### SUPPLIED TEXT
┄┄┄┄┄┄┄┄┄┄┄┄┄┄┄┄┄┄┄┄

And the associated kernels:

/*
 * Copyright 1993-2015 NVIDIA Corporation.  All rights reserved.
 *
 * Please refer to the NVIDIA end user license agreement (EULA) associated
 * with this source code for terms and conditions that govern your use of
 * this software. Any use, reproduction, disclosure, or distribution of
 * this software and related documentation outside the terms of the EULA
 * is strictly prohibited.
 *
 */

/*
 * Routines for testing the device API of CUBLAS.
 */

/* Includes, system */
#include <stdio.h>
#include <stdlib.h>

/* Includes, cuda */
#include <cuda_runtime.h>
#include <cublas_v2.h>

/* Includes, cuda helper functions */
#include <helper_cuda.h>

__global__ void invokeDeviceCublasSgemm(cublasStatus_t *returnValue,
                                        int n,
                                        const float *d_alpha,
                                        const float *d_A,
                                        const float *d_B,
                                        const float *d_beta,
                                        float *d_C)

┄┄┄┄┄┄┄┄┄┄┄┄┄┄┄┄┄┄┄┄

### GIVEN DATA
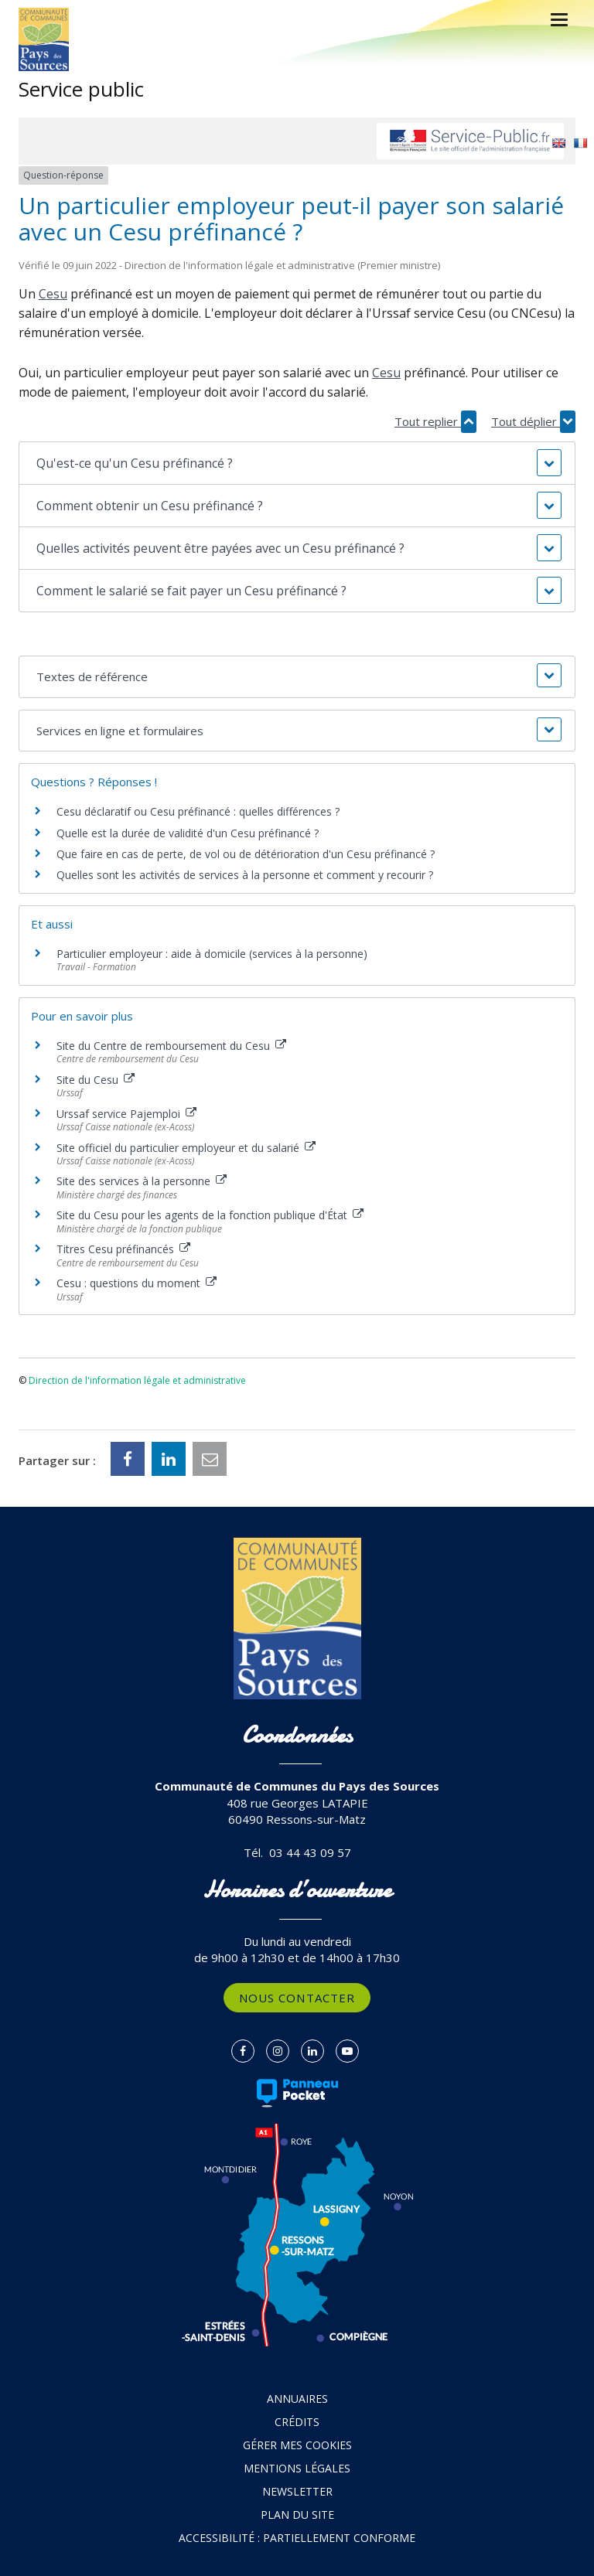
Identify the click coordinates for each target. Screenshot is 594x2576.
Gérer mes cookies (297, 2445)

┄┄┄┄┄┄┄┄┄┄┄┄┄┄┄┄┄┄┄┄

### GIVEN PROBLEM
In the CUBLAS code excerpt, which header file is included for the CUDA helper functions?

### ANSWER FOR THIS EXERCISE
helper_cuda.h